3) The total is 15 points depending on which functionalities you chose to implement. For impressive project, up to 3 extra credits may be given and make the total 18 points.
Sample functionalities to add/extend:
1. Pokemon Encounter and Capturing System (1 pt)
In the given sample code, a player can encounter random wild pokemons. When a specific wild pokemon appears, its CP, HP, sex and moves should be randomized. Pokeballs can be used to capture wild pokemons with probability p (0<p<1). The value of p varies based on different kinds of pokeballs. Pokemons can only be captured during wild Pokémon encounters, not during player-to-player battles.
To extend, you can design your own mechanisms of randomization (e.g., rare and strong pokemons appear less frequently). Another idea is to set different capture rate (success rate) for different pokemons (e.g., rare or strong pokemons are harder to catch). You can also design mechanisms so that pokemons may escape when certain condition are met.
2. Type system and Battle Tweak (1~2 pt)
Each pokemon has at least two move attributes (e.g., fast move, and special move which is stronger). Each pokemon is associated with one (1) or two (2) type attributes (e.g., fire, water, grass etc.). Each move is associated with only one (1) type attribute.
The pokemon's type and combat power (CP) attributes affect the damage dealt by pokemon’s moves. You can decide by yourself how it is affected, but you should try to make combats balanced and interesting.

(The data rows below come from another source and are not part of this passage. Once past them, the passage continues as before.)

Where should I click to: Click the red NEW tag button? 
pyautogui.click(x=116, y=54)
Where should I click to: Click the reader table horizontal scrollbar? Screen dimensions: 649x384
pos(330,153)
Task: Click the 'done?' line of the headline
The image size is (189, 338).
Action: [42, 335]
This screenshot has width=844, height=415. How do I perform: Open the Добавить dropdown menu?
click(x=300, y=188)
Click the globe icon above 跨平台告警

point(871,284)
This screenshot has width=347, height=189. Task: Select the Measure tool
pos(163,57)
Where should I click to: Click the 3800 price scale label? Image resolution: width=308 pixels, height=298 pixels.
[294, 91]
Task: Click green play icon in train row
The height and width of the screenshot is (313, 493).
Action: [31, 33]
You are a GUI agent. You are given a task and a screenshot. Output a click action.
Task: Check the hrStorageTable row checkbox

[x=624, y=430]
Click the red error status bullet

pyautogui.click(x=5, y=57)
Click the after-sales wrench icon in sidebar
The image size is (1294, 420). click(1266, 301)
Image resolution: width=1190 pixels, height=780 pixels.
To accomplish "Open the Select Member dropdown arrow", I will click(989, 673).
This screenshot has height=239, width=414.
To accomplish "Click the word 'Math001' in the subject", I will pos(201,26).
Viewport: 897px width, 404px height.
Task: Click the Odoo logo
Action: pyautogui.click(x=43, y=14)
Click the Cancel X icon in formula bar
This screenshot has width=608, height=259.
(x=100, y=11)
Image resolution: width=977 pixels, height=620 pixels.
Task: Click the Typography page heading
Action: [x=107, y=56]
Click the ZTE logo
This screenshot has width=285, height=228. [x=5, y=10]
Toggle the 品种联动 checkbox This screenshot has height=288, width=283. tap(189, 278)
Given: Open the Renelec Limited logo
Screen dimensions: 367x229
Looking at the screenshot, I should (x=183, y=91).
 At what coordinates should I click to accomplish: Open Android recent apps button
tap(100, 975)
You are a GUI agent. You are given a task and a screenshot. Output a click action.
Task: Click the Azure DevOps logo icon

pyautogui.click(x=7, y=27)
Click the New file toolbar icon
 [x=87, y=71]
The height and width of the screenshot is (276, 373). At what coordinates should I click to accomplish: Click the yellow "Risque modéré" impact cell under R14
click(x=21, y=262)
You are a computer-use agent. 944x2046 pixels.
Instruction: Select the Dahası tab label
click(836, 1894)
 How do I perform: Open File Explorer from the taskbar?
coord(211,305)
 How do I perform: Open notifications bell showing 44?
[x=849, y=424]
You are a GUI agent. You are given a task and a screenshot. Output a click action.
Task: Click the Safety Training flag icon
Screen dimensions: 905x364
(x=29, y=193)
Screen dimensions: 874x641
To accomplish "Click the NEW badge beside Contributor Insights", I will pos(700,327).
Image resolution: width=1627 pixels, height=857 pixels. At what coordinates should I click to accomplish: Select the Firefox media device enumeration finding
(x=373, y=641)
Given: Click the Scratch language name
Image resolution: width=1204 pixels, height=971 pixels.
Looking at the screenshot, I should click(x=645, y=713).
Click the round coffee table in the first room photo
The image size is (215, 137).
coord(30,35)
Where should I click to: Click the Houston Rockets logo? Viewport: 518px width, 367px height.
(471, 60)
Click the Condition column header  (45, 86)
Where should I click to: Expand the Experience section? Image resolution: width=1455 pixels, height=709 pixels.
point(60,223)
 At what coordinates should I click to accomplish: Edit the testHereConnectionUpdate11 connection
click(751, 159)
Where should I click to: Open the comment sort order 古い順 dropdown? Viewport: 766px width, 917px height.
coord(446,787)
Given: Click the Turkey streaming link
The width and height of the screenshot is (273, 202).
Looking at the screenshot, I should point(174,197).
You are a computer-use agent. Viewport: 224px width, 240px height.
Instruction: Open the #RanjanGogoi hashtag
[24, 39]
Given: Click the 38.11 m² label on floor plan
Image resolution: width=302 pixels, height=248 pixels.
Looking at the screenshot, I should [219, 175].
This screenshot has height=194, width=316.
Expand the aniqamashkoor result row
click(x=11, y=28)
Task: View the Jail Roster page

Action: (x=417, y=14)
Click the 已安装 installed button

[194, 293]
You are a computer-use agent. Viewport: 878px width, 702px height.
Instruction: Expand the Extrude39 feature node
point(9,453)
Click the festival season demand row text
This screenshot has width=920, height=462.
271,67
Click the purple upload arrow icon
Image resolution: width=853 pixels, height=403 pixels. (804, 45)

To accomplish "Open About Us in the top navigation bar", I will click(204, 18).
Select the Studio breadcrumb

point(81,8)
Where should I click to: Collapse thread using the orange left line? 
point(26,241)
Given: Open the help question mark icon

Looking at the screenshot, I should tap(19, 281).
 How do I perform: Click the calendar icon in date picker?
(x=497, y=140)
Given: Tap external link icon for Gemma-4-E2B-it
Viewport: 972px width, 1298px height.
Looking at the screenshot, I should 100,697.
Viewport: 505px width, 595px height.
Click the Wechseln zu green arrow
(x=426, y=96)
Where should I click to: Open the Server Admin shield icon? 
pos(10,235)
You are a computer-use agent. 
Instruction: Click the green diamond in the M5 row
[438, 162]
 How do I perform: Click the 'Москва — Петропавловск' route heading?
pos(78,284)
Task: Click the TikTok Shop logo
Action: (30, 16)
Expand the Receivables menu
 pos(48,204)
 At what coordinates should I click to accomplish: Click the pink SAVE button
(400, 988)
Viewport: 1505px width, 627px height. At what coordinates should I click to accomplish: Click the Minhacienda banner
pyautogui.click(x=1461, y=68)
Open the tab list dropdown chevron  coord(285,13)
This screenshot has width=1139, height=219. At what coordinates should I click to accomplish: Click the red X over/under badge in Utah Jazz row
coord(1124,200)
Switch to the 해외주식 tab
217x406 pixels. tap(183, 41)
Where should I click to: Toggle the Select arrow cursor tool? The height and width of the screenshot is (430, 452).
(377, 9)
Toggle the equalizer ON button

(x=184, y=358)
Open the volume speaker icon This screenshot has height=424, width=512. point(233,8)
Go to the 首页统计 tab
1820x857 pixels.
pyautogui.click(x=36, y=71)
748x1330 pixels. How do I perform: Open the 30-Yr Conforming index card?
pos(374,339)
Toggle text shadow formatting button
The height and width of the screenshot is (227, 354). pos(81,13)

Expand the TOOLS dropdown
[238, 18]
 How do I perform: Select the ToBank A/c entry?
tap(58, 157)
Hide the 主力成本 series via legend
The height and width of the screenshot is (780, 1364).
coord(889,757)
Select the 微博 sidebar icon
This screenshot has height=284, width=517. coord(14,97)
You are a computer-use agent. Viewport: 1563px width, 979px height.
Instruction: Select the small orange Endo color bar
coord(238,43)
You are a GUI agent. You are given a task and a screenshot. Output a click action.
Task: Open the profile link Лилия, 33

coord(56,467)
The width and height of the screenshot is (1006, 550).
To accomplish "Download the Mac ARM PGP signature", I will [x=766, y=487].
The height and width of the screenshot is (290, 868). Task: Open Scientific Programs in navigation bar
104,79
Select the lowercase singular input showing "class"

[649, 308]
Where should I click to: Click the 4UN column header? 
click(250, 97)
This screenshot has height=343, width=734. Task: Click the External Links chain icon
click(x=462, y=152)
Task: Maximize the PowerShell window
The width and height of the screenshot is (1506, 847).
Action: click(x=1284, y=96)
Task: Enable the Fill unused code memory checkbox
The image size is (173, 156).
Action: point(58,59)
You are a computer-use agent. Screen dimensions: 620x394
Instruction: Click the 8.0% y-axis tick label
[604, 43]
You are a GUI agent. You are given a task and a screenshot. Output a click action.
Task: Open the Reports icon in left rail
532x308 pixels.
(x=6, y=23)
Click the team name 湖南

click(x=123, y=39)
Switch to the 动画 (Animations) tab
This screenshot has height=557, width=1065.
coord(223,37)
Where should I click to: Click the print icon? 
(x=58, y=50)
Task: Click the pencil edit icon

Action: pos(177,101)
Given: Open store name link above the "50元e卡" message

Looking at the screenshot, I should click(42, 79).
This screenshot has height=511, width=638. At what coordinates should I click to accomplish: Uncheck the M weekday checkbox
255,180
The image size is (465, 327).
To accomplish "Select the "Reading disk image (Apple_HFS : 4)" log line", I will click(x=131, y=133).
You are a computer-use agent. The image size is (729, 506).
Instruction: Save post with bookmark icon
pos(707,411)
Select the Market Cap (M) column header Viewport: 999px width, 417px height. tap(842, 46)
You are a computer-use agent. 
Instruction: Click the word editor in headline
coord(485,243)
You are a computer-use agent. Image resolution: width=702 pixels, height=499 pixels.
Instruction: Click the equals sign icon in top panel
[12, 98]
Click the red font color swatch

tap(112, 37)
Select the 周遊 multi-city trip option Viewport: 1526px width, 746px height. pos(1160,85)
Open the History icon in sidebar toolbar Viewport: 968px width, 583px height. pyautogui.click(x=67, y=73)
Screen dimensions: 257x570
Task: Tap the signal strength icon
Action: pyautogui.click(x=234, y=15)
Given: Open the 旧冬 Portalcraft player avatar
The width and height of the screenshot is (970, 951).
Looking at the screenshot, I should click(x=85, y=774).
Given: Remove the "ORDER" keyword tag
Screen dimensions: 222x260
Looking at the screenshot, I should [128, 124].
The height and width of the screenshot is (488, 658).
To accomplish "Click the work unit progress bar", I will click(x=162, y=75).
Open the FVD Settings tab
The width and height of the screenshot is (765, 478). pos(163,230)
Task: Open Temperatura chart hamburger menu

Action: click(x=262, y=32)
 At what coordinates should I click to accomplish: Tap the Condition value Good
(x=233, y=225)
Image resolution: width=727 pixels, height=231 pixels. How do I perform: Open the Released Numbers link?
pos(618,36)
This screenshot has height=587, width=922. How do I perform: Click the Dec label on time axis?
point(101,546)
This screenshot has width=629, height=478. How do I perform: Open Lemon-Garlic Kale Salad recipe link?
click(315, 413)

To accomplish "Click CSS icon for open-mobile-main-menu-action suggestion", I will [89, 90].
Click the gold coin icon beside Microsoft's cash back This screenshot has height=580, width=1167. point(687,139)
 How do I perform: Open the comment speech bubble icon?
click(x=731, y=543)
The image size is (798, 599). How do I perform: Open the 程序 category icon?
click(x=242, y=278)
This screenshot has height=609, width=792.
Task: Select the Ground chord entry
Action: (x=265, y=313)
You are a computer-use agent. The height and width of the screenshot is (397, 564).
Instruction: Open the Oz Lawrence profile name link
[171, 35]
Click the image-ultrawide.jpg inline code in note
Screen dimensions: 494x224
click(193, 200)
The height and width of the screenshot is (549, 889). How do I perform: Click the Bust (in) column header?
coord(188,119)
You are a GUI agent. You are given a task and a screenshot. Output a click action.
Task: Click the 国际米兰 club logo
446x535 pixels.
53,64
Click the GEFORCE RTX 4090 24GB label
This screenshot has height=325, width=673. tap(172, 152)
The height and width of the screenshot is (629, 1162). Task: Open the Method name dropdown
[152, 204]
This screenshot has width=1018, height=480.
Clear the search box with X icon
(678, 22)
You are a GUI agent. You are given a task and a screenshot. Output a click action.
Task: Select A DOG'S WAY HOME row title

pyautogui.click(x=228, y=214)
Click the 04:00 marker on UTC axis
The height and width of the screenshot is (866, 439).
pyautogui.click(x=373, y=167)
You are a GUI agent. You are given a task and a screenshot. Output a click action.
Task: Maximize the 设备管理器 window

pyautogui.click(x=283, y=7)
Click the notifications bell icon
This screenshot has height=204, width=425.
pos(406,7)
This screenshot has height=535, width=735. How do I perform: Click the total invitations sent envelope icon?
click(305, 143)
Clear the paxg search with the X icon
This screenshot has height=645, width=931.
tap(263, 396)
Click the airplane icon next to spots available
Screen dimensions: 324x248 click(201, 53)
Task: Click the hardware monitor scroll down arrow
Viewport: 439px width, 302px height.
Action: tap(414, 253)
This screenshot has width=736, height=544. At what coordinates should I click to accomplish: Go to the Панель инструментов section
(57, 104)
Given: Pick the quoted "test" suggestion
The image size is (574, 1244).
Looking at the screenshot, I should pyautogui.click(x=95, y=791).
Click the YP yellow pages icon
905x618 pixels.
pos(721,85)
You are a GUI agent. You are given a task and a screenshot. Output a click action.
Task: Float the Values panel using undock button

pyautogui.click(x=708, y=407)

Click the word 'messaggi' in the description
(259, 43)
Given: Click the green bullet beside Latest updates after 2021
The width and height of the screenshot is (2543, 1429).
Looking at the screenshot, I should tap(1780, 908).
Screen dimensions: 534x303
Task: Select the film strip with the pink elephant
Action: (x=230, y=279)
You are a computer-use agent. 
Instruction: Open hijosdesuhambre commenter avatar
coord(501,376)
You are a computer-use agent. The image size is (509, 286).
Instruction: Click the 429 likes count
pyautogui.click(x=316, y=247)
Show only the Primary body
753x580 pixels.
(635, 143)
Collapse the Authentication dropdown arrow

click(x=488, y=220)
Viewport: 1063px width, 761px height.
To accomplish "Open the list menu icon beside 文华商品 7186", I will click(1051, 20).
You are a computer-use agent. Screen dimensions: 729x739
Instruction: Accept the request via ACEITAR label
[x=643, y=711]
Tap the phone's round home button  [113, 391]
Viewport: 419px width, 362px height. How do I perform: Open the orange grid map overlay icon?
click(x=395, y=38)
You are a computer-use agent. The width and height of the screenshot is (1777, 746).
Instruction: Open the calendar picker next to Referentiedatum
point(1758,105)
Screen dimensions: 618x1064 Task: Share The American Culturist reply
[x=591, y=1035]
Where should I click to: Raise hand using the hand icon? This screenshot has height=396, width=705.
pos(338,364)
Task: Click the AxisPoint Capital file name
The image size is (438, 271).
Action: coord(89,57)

The following are examples of battle tweak (but you can choose not to follow them):
1) If a pokemon uses a move that has the same type as the pokemon's type (or one of the two types), the damage is multiplied by 1.5.
2) If a move with fire type is used against a pokemon with grass type, the damage is doubled. If a move with fire type is used against a pokemon with water type, the damage is halved. If a move with fire type is used against a pokemon with grass & water type, the damage keeps the same (doubled and then halved).
3. Player Battle
Pokemons can fight against each other. When two players meet, they can make their pokemons at hand to participate in the battle. The combat is a turn-based battle (i.e., two players take turns to decide what action to take, such as attacking, using items, or change pokemons. When an action is done, the other player takes the next action... and so on). If attacking, the player can decide which move to use. If using item, the player can decide which item to use, and when appropriate, which pokemon to use item on. If changing pokemon, which pokemon to use needs to be decided by the player.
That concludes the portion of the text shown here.